# 14 DP Traps and NO *****!! Sweet Corn Problems



## Paperboy 1 (Aug 7, 2008)

I grow large quantities of sweet corn for Farm Markets and had not been hit by ***** until Friday overnight. We set 14 DP's in the area they hit and this morning I had ZERO in the traps. They still hit me though. Some stalks were within feet of the traps that were hit. More traps???

Any special bait that will work to draw them into the DP's?? We used smoked sardines and salmon last night. 

Could it be porcupines instead of *****?? They will do destruction also, but usually hit the same spots and spiral out from the initial area. I got hit in at least 5 spots last night.

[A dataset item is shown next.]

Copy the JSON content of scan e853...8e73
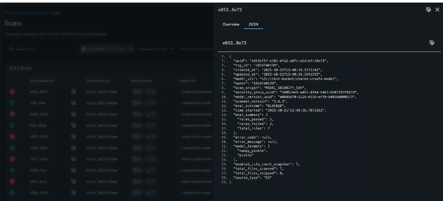The height and width of the screenshot is (201, 443). pyautogui.click(x=432, y=43)
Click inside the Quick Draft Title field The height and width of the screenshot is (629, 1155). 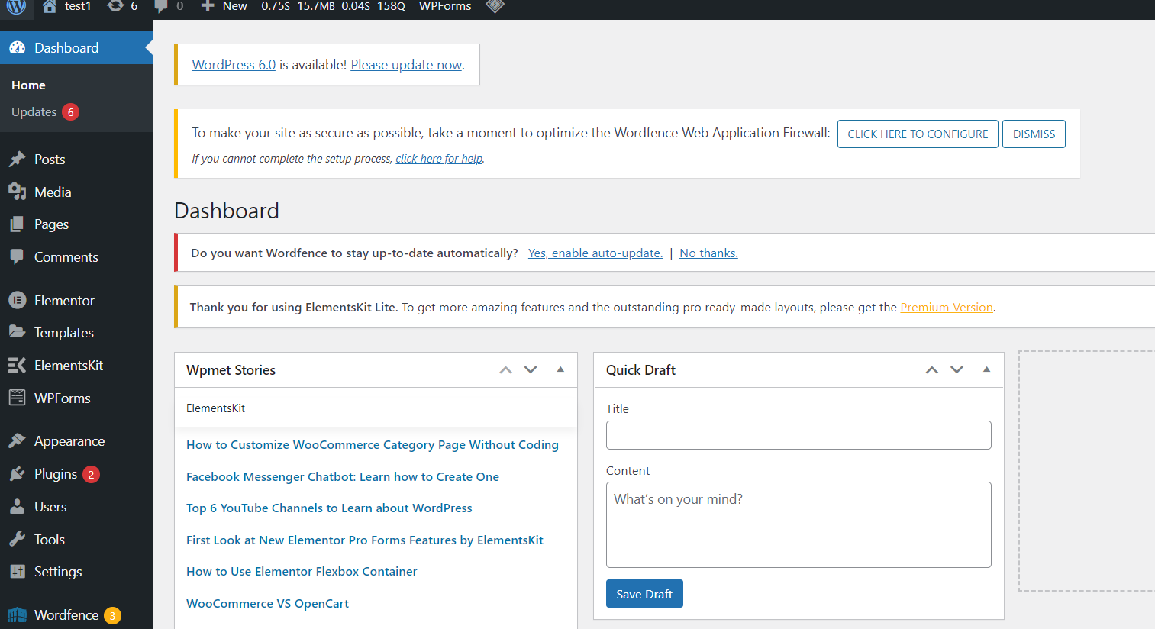[x=798, y=434]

Time for the trail camera!!


----------



## Linda G. (Mar 28, 2002)

I had a great big opossum in mine last week. Saw him at 2 a.m. under the light I put on the corn when something told me to wake up and look outside. Woke hubby and warned him. No more possum.


----------



## DFJISH (Mar 30, 2009)

IMO the "bait" you have in your DPs needs to be preferrable to the sweet corn. Try a variety of stong _SMELLING_ sweet baits(candy). You might also fold a little aluminum foil around the lip of the DPs to enhance their visibility. If possible, try to find the trails they are using to get to the corn field and be sure to have a few traps to greet them on the way in. Good luck.


----------



## Paperboy 1 (Aug 7, 2008)

Aluminum foil? Hmm?
Will a porcupines hand fit in the trap??

The one field in particular is 18 rows wide set on 30" width and is longer than a football field. I have 2 other HUGE spots that should be ripening in the next 2 weeks. I have my work cut out for me!! Anyone need quantities of sweet corn to put up PM me. Price break for quantity.:lol: Seriously.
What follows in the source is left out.